Como é sabido está em fase de
Socialização, desde Janeiro de 2017, a Proposta de Regionalização de Cabo
Verde, apresentada ao país pelo governo suportado pelo MPD, e que inclui duas
versões em anteprojecto.
Acontece que neste momento está em cima da mesa uma nova Proposta de Lei de Regionalização, redigida por uma Comissão de trabalhos MPD/PAICV, no seguimento do recem-envolvimento do PAICV no processo de Regionalização, no intuito de se encontrar uma plataforma de entendimentos sobre o modelo consensual para os dois partidos.
Tudo leva a crer que o PAICV, após intensa pressão interna oriunda de militantes progressistas residentes na Ilha de S. Vicente, tenha resolvido integrar, de bom ou mau grado, a tal Comissão. Com efeito, é na ilha S. Vicente que nasceu a ideia que haveria de espoletar as propostas de Regionalização, é nela que existe um número significativo de militantes activos à causa, e é onde está sediado o Grupo de Reflexão para a Regionalização de Cabo Verde, tornado recentemente associação de utilidade pública.
Como é também sabido a Proposta formal de 2016 foi acolhida com bastante agrado por vários sectores. Na altura manifestei o meu regozijo: “O documento é mais abrangente do que esperava, é completo e com algum nível de detalhe, é um anteprojecto de lei, como o seu nome indica, que vem responder ‘à fome existente’ de um governo local para o povo das ilhas, nomeadamente a ilha de S. Vicente...”
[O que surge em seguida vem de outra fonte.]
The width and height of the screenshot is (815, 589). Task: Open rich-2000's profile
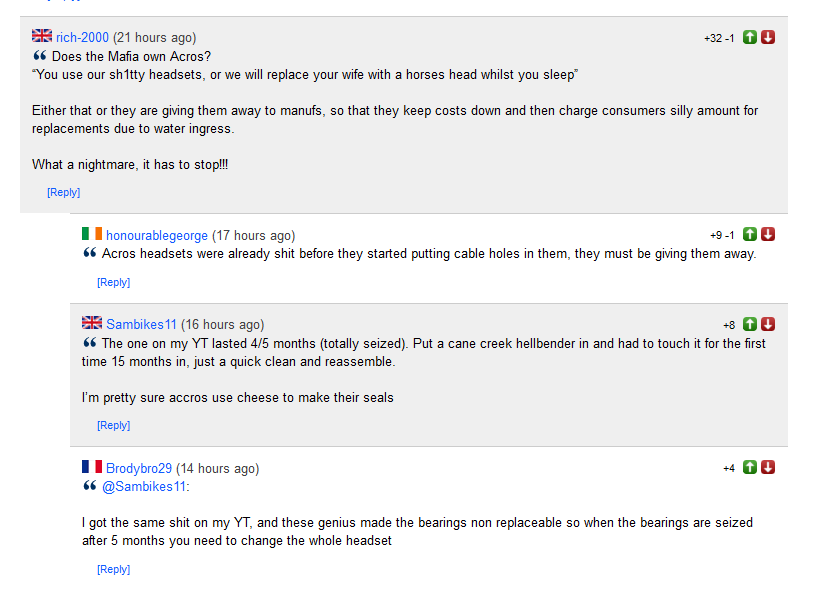82,37
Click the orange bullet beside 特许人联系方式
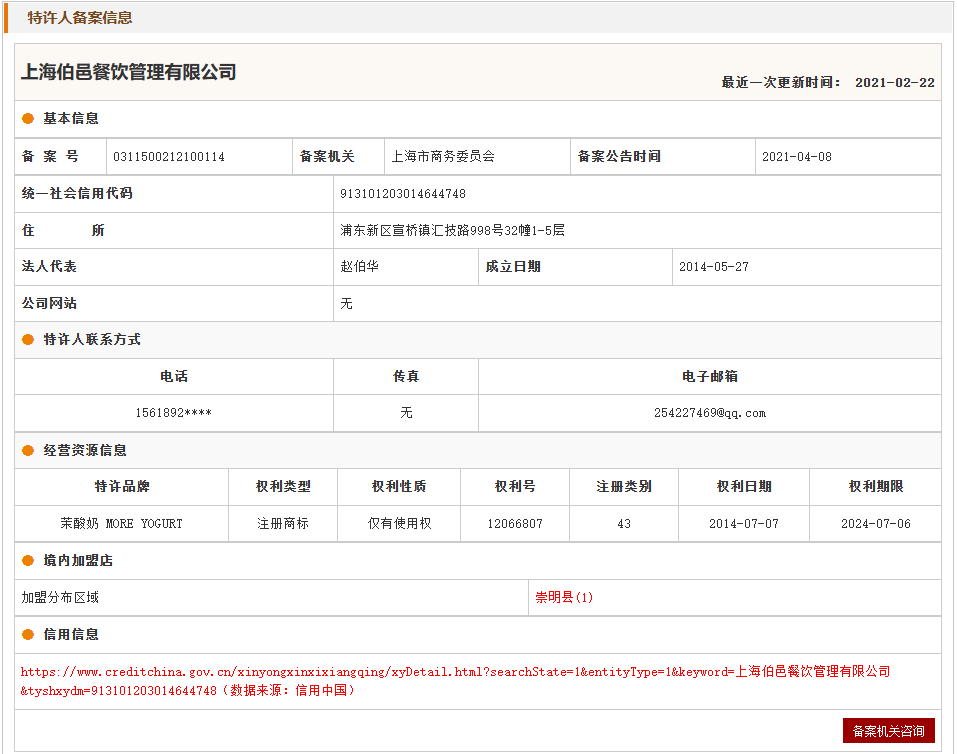Image resolution: width=957 pixels, height=754 pixels. [28, 340]
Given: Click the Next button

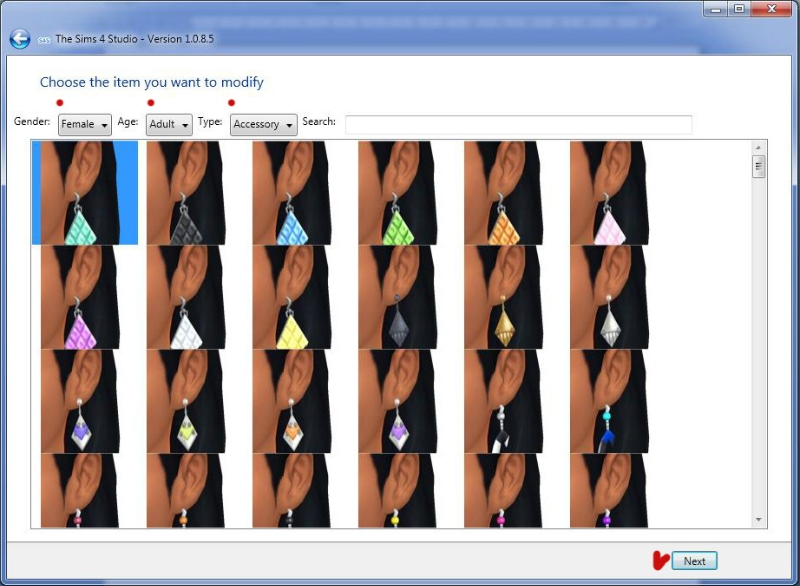Looking at the screenshot, I should coord(694,561).
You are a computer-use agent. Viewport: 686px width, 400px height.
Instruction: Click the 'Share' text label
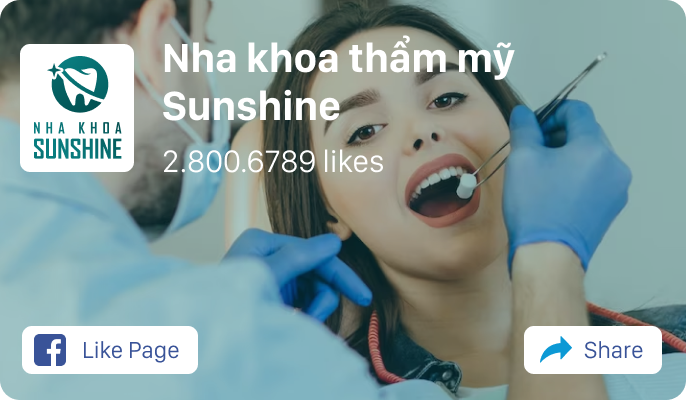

O conteúdo da proposta anterior satisfez-me, assim como os termos e as terminologias usadas. A regionalização foi apresentada como um conceito claro, sem ambiguidades nem ‘arrière-pensée’. Os conceitos de Região ‘tout court’ e de Governo Regional estavam bem definidos.
Tendo analisado a actual proposta de Regionalização (de Fevereiro de 2017) do MPD/PAICV, constato um recuo do MPD pelos seguinte motivos: houve um esvaziamento das conquistas conceptuais que foram forjadas nos debates da regionalização que se iniciaram em 2010. Desapareceram da presente proposta, os conceitos Região e de Governo Regional.
No texto actual refere-se agora exclusivamente e insistentemente à “Região Administrativa” e ao “Supra Municipalismo”, conceitos que são no mínimo ambíguos quando se quer definir a Regionalização, pelo menos se se tomar à letra os termos.
Parece ter havido da parte do MPD cedência ao conservadorismo conceptual do PAICV, que defendeu desde sempre, o Supra-Municipalismo, assim como outras variantes ambíguas, tal como a Região-Plano.
Levando avante a actual Proposta,
posso concluir, que ao fim e ao
cabo, a ala conservadora do PAICV (da qual excluo os regionalistas mindelenses deste partido) foi a ganhadora da
campanha da Regionalização. Tal não surpreende, pois os dois partidos sempre
pareceram defender o mesmo centralismo, apesar de nuances, pelo que a actual proposta
bem poderia ter sido submetida pelo anterior governo do PAICV, há pelo menos 3
anos. O PAICV conseguiu impor a sua ideologia, o conceito do estado
centralizado, a visão jacobina e centralista do poder, que sempre negou a
regionalização verdadeira e a descentralização que Cabo Verde bem precisa, com
o argumento de que o Estado de Cabo Verde é uno e indivisível. Como se os
países que se regionalizaram no passado tivessem desaparecido, quando a
regionalização tem sido sempre a opção para os países com características
naturais e culturais regionais. De resto, o que mais surpreende é que a
regionalização tem-se mostrado uma excelente ferramenta operacional de
dinamização económica e cultural, assim como de coesão nacional, para esses estados!
Por isso a hostilidade em relação à regionalização de uma certa elite político-intelectual,
prende-se com outras razões de ordem ideológicas, entre várias.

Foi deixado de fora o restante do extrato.